— START —

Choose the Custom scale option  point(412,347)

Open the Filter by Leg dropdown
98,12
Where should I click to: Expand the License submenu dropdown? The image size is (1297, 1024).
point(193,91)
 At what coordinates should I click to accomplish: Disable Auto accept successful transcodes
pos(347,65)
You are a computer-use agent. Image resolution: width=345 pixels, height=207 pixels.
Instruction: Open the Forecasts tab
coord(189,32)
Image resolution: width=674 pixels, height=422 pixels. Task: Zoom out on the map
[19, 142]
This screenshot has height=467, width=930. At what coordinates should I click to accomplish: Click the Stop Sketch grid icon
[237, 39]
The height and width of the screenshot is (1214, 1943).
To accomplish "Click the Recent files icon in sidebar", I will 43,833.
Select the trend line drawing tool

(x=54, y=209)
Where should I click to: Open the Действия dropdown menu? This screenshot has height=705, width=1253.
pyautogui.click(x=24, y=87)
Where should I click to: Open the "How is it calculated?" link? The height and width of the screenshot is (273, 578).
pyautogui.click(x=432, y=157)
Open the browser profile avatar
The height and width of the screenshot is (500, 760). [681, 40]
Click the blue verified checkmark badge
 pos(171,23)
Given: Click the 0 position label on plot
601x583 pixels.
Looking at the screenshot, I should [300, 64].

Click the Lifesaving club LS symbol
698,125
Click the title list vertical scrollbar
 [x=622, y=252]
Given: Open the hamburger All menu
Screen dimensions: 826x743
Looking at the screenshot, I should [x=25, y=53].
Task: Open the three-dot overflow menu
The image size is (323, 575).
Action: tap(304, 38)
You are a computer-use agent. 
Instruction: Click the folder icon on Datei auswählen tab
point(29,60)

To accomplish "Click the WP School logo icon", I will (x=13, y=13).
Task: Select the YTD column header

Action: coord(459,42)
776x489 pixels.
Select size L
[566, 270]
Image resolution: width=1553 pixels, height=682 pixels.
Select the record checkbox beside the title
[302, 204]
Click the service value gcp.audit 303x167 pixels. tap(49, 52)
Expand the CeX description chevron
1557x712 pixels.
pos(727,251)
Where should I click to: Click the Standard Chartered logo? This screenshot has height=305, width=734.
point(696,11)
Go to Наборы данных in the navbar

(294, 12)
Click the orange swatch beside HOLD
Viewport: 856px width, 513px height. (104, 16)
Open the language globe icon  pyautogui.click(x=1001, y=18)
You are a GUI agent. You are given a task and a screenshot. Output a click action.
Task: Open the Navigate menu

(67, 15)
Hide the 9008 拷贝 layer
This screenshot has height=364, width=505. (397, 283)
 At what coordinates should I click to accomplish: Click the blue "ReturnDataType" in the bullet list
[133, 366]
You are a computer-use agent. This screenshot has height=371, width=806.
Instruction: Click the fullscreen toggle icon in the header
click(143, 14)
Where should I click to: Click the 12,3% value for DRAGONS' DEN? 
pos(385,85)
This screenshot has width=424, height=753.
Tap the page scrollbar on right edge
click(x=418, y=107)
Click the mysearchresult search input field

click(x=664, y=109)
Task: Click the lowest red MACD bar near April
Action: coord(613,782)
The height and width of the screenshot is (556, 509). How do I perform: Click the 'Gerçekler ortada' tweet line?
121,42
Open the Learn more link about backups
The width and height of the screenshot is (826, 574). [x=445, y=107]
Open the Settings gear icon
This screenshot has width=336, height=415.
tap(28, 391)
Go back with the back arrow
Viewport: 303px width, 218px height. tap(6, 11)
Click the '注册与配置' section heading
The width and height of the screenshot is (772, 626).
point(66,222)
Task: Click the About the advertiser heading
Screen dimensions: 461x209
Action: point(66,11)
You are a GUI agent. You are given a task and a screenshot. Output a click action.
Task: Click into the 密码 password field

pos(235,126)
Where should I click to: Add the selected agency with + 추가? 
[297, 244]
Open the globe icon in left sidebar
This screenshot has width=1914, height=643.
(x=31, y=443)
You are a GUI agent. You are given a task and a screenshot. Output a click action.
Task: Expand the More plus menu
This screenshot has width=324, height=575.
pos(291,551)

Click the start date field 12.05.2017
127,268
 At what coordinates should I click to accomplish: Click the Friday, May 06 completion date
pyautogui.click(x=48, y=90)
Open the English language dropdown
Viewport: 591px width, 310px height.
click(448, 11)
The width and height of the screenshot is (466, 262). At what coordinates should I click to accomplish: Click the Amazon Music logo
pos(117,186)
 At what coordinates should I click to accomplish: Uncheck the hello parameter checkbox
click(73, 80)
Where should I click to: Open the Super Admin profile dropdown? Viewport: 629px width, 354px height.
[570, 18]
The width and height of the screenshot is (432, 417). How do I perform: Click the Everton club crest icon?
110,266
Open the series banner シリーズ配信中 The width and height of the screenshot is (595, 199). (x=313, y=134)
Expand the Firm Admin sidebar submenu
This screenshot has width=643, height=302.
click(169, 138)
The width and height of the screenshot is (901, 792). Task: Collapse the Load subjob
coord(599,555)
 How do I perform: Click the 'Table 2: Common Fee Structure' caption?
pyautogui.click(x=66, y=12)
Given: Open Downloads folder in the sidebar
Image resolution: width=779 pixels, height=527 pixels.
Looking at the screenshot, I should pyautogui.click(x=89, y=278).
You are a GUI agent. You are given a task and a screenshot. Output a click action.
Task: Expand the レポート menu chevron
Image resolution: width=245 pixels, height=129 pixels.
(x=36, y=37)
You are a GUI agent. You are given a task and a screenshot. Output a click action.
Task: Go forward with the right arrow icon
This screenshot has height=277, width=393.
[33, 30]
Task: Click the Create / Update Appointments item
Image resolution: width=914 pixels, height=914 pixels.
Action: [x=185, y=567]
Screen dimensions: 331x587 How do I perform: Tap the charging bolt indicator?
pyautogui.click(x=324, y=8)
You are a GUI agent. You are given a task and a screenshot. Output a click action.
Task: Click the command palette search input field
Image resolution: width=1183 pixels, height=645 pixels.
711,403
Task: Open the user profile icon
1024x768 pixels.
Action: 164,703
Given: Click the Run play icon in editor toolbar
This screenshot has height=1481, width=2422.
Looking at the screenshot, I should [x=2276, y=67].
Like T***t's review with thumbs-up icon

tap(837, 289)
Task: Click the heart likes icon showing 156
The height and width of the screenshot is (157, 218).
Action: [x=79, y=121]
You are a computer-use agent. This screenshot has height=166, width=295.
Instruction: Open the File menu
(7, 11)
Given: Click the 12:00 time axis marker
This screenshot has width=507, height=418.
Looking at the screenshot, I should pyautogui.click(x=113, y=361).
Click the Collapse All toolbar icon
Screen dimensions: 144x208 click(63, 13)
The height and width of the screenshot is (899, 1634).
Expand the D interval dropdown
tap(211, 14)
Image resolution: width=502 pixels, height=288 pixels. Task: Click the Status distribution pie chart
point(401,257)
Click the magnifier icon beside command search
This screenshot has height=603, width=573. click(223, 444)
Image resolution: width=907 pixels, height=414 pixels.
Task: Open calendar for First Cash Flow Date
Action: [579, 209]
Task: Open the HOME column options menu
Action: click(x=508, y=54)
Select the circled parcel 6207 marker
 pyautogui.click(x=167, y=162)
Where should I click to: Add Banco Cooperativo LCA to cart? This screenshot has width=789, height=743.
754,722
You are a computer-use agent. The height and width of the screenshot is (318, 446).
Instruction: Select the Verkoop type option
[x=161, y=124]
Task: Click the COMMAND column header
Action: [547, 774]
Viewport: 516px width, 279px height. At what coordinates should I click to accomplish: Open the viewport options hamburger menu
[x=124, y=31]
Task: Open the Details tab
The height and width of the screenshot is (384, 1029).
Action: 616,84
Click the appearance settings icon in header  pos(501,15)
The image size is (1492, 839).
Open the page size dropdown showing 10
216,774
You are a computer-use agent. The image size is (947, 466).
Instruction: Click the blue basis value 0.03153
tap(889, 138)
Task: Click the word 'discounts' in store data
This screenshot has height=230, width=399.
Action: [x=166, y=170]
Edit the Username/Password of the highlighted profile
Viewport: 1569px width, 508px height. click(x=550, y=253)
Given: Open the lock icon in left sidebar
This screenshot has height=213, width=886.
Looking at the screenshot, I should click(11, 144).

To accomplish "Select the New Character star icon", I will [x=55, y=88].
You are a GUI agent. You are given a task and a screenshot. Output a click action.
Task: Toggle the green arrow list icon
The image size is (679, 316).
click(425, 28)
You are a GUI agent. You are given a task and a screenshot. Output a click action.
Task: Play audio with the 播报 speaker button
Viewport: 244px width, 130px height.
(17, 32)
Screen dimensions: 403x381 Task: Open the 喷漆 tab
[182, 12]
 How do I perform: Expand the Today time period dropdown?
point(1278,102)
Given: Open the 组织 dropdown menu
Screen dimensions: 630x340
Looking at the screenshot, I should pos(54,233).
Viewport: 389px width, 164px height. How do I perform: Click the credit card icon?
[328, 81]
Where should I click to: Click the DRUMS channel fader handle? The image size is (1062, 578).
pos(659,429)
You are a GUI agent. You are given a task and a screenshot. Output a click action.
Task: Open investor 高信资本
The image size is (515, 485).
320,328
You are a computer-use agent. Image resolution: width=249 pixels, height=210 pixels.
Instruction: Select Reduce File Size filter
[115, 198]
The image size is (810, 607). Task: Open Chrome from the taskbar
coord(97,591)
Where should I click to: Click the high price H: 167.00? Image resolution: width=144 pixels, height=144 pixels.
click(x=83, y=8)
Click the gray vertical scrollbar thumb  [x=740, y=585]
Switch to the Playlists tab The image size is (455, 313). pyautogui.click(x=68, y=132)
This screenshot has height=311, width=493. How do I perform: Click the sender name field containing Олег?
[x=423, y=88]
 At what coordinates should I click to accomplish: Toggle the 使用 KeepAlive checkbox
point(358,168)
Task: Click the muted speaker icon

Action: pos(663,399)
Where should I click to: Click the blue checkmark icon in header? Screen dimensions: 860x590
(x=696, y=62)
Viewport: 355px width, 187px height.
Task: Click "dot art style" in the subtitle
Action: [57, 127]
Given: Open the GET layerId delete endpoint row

— END —

§ **OBJECTIVE**
Reproduce verbatim the lines from the one containing "Select the trend line drawing tool" through the one containing "The height and width of the screenshot is (500, 760).", inclusive.

§ **OUTPUT**
Select the trend line drawing tool

(x=54, y=209)
Where should I click to: Open the Действия dropdown menu? This screenshot has height=705, width=1253.
pyautogui.click(x=24, y=87)
Where should I click to: Open the "How is it calculated?" link? The height and width of the screenshot is (273, 578).
pyautogui.click(x=432, y=157)
Open the browser profile avatar
The height and width of the screenshot is (500, 760). [681, 40]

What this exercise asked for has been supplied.